There has been a lot of talk about how this year is different for NC State.

The Wolfpack has its best football team of the Dave Doeren era, and arguably one of its most-talented rosters ever. NC State opened at No. 13 in both the Associated Press and Coaches polls, a program-best mark, and is 2-0 to start the season.

But now the Wolfpack will face its first Power 5 test, as Texas Tech will come to Carter-Finley Stadium under the lights Saturday. The Red Raiders aren’t the cream of the crop in the Power 5, but they’re also 2-0 and showing early that they might have a decent team.

For NC State, this type of game hasn’t been that kind to the Pack over the years. Under Doeren, NC State is 0-3 in nonconference Power 5 games during the regular season, though the Wolfpack did beat Notre Dame at home in 2016. So make it 1-4, with a loss to the Fighting Irish in 2017 also thrown in.

In 2017, the Pack opened the season in Charlotte, N.C., against South Carolina. It didn’t go well as Deebo Samuel returned the opening kickoff for a touchdown and the Gamecocks pulled out the victory.

In 2019, a rebuilding NC State team went to Morgantown and got throttled by an also-rebuilding West Virginia team. This came the year after Hurricane Florence wiped out a highly anticipated Ryan Finley-vs.-Will Grier showdown in Raleigh.

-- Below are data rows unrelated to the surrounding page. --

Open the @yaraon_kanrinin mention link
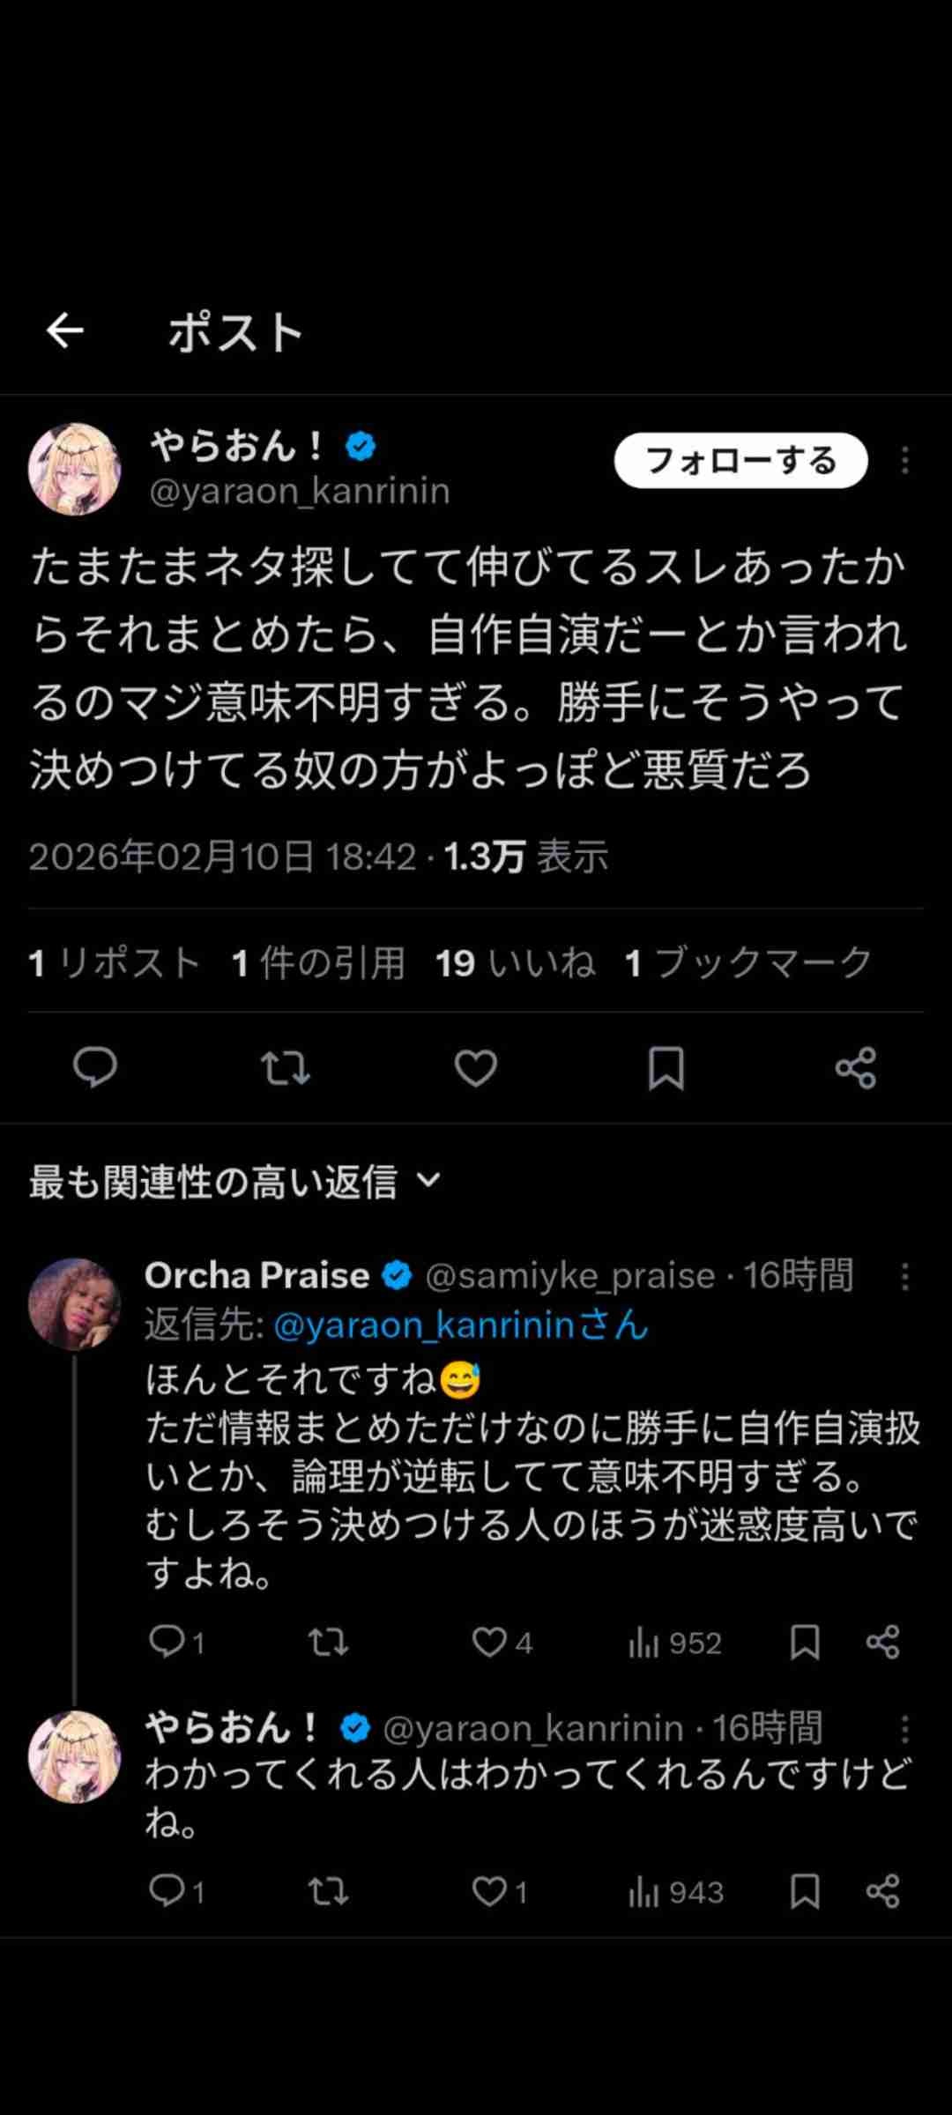This screenshot has height=2115, width=952. pos(460,1325)
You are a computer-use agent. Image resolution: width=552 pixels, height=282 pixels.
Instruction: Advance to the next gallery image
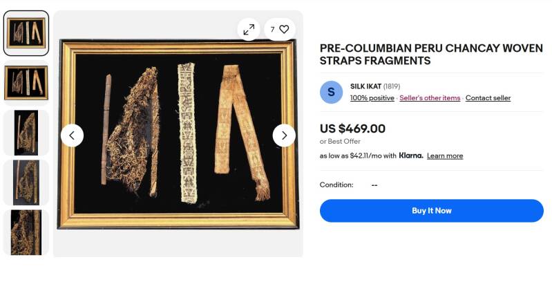click(284, 135)
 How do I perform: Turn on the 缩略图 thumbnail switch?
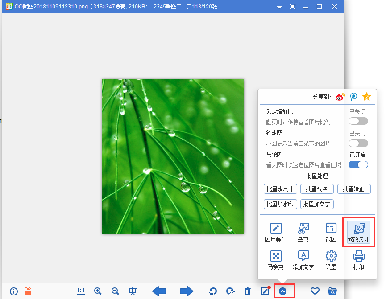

Then in 2021, a Wolfpack squad with high preseason expectations went to Starkville and came up completely flat against Mississippi State. The Pack lost 24-10 as the cow bells rang, with Devin Leary and company failing to put together anything on offense.

The Notre Dame game in South Bend, Ind., during 2017 was much of the same, as the top-10 Irish easily handled the Pack. In 2016, NC State got that big power-game nonconference win when then-Fighting Irish coach Brian Kelly decided to throw the ball 26 times during a literal hurricane in a muddy 10-3 win for the Pack.

To find the Pack’s last regular-season nonconference win against a team technically in a power conference (sorry, Notre Dame), you have to go to a time before Doeren to a defunct football conference. NC State, with Tom O’Brien at the helm, beat the Big East’s UConn on the road in 2012.

But once again, this year’s Wolfpack team is different, right?

After all, the Pack started the season with a near disaster against East Carolina. But NC State found a way to win in stunning fashion instead of lose in stunning fashion. That’s certainly new.

Now against the Red Raiders, the Wolfpack will have an early chance to prove a point. The Pack thinks it’s an ACC contender, even a College Football Playoff contender if the chips fall right. So do NC State fans. By winning a Power 5 game out of conference during the regular season for the first time in a long time, the Pack has an chance to prove it really is for real this season.

Would a loss to Texas Tech derail NC State’s year? Of course not. The Pack still would have high hopes of an ACC title, even if the already-slim dream of a playoff berth would go out the window.

But this Pack team, with all of its experience and promise, should beat the Red Raiders. The game will be at home, and the Wolfpack is the superior team on paper.

In the past, that might not have mattered. The Pack arguably was better than South Carolina in 2017, and it certainly was a more complete team than Mississippi State a year ago. But still, NC State couldn’t win those games.

But this year is different for NC State, right? Time to prove it.